Instructions to follow: How many lines below include the string "agent"? State the number alone.
============
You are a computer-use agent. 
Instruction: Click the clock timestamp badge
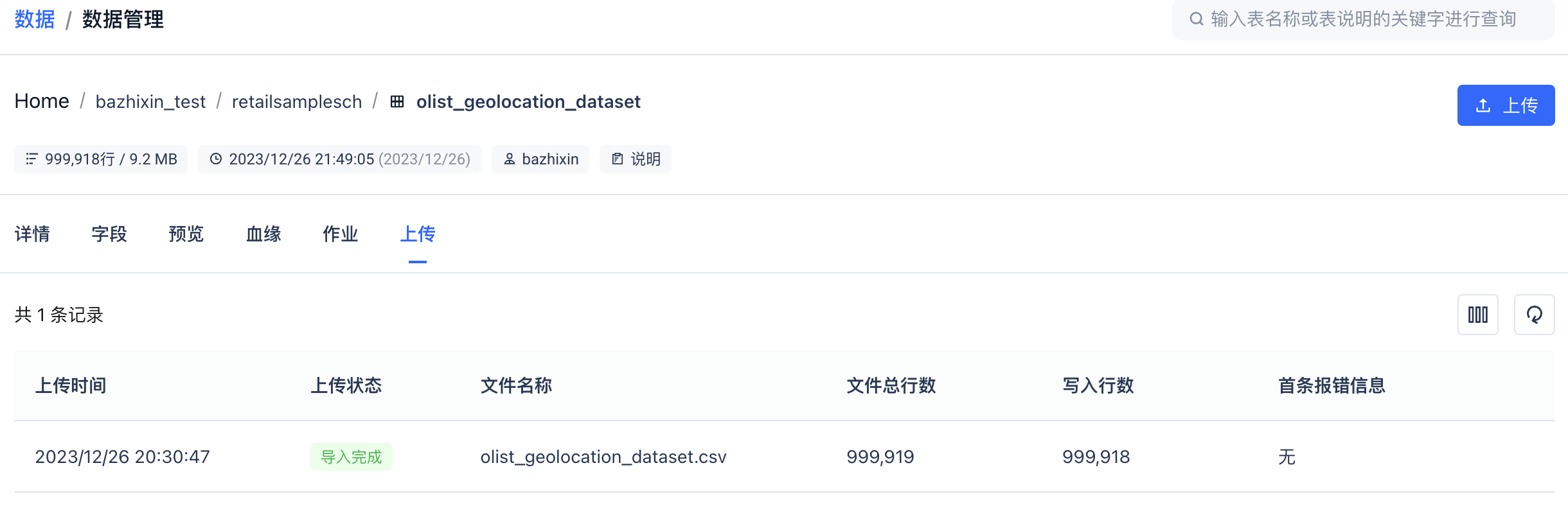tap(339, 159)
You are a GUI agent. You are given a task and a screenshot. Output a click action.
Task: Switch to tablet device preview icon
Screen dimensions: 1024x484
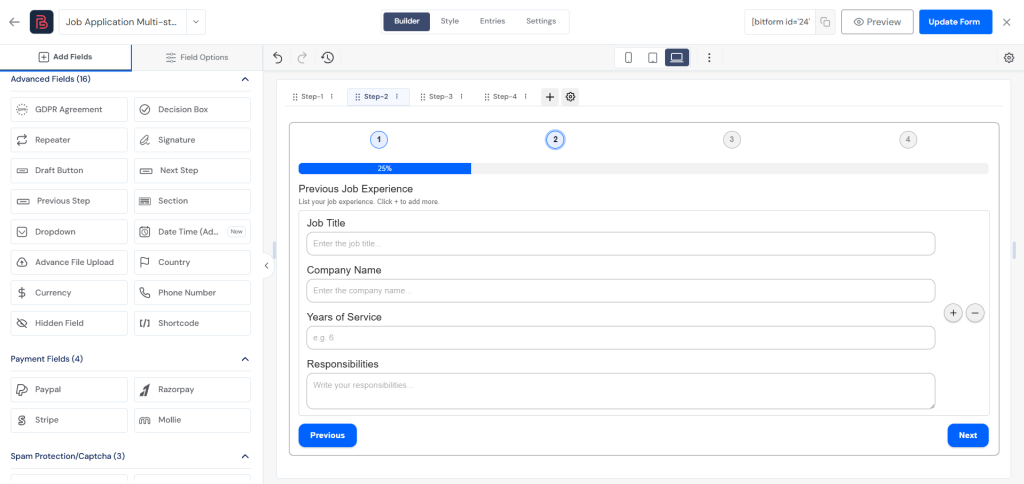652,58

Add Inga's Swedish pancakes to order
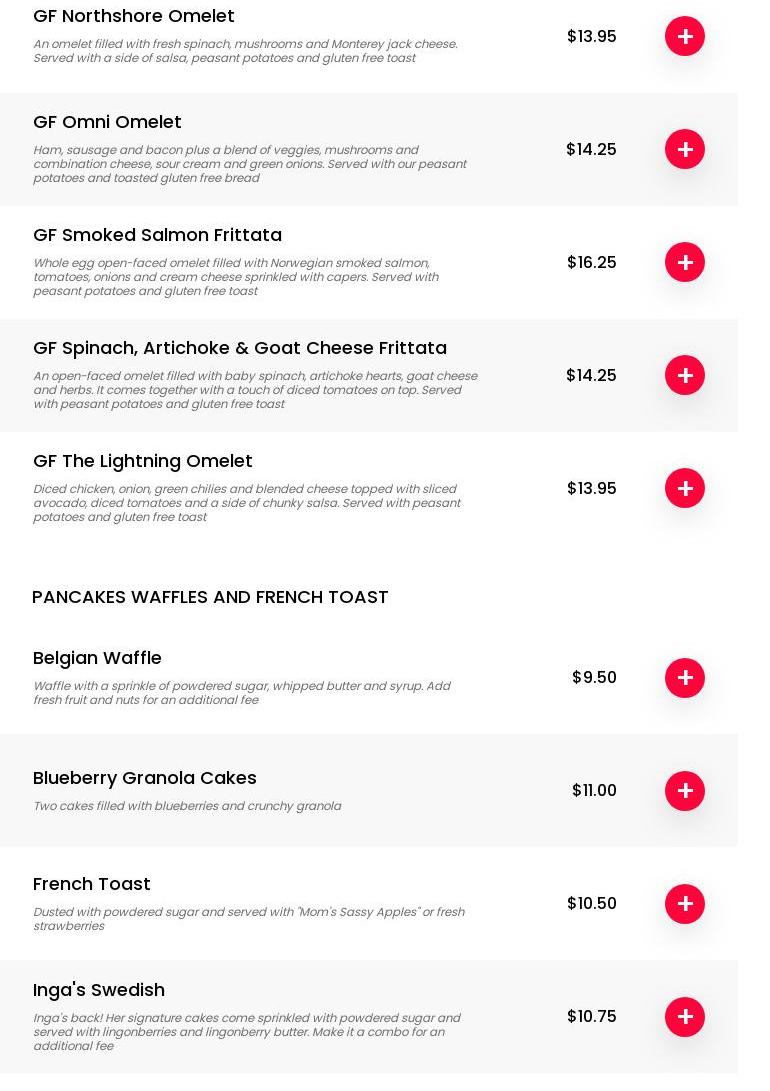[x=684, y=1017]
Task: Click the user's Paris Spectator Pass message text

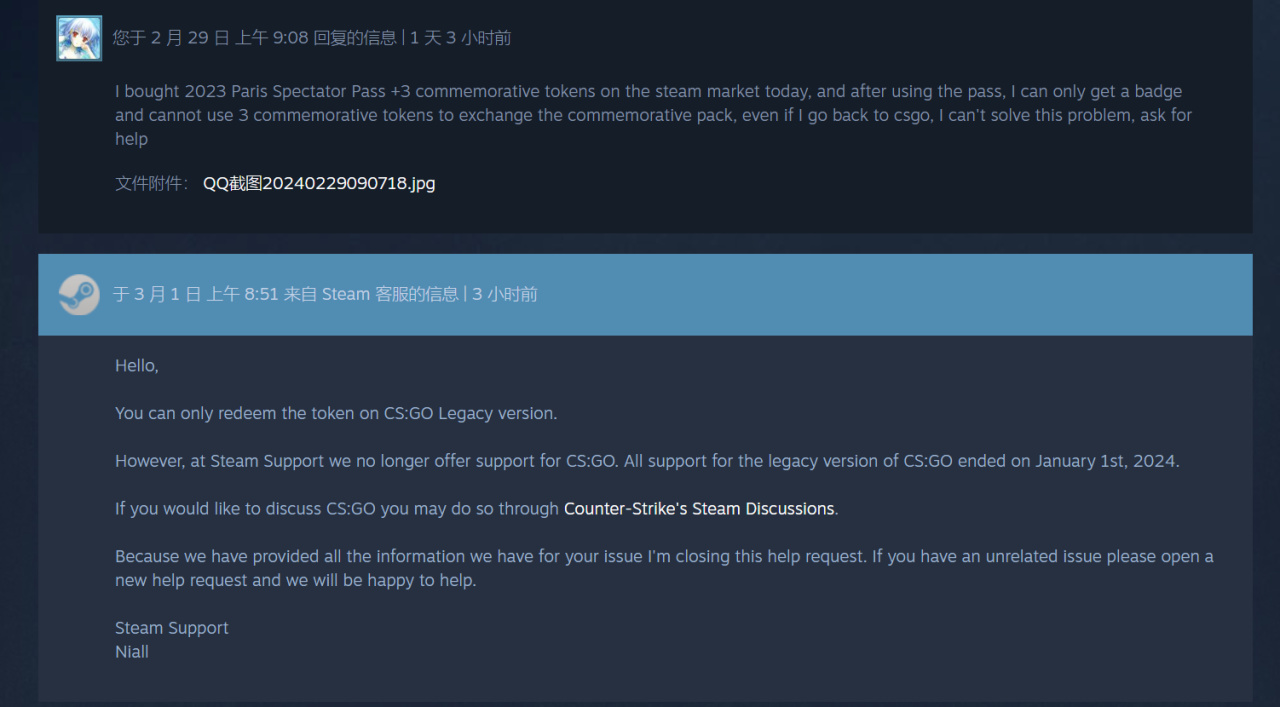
============
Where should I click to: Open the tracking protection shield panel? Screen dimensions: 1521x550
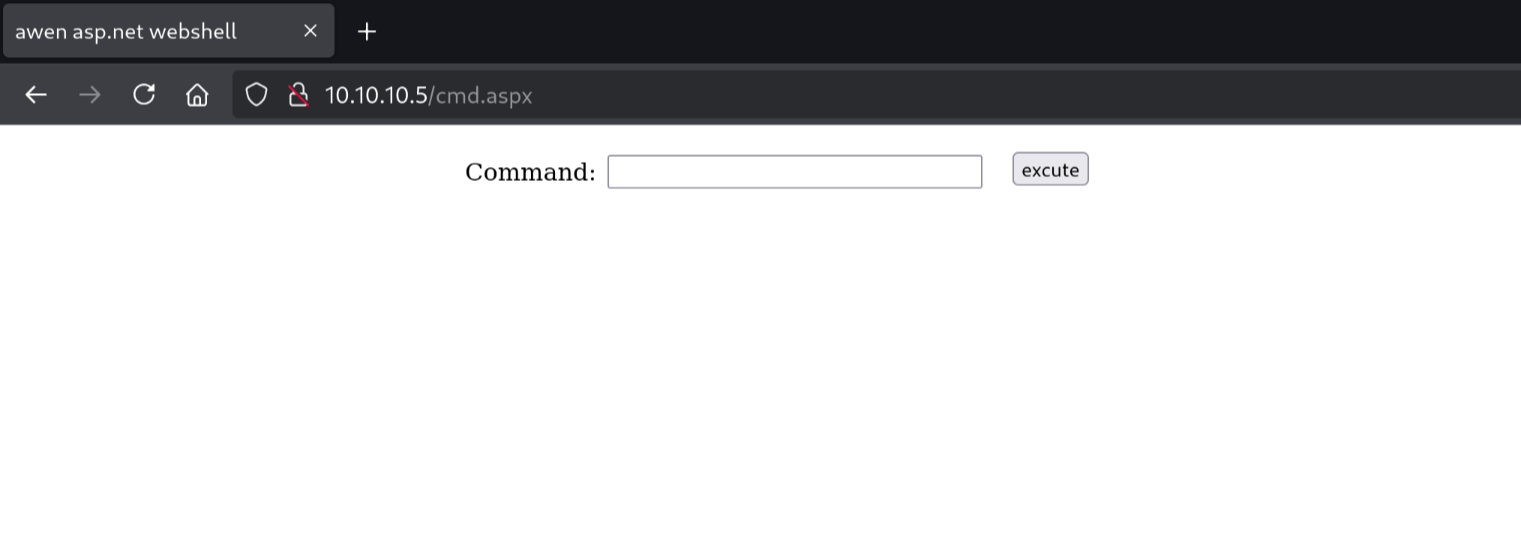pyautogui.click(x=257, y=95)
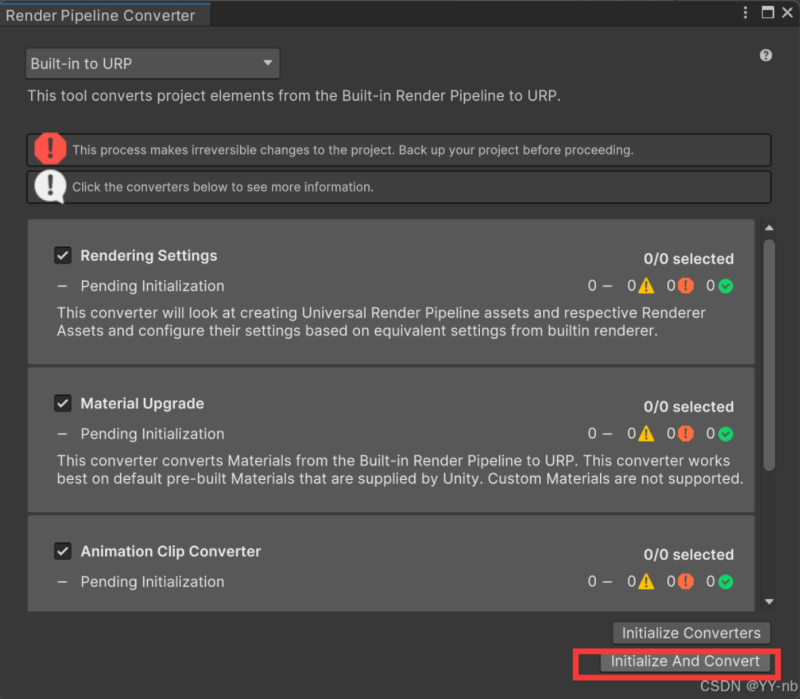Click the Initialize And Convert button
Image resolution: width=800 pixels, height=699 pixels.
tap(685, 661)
============
Task answer: 2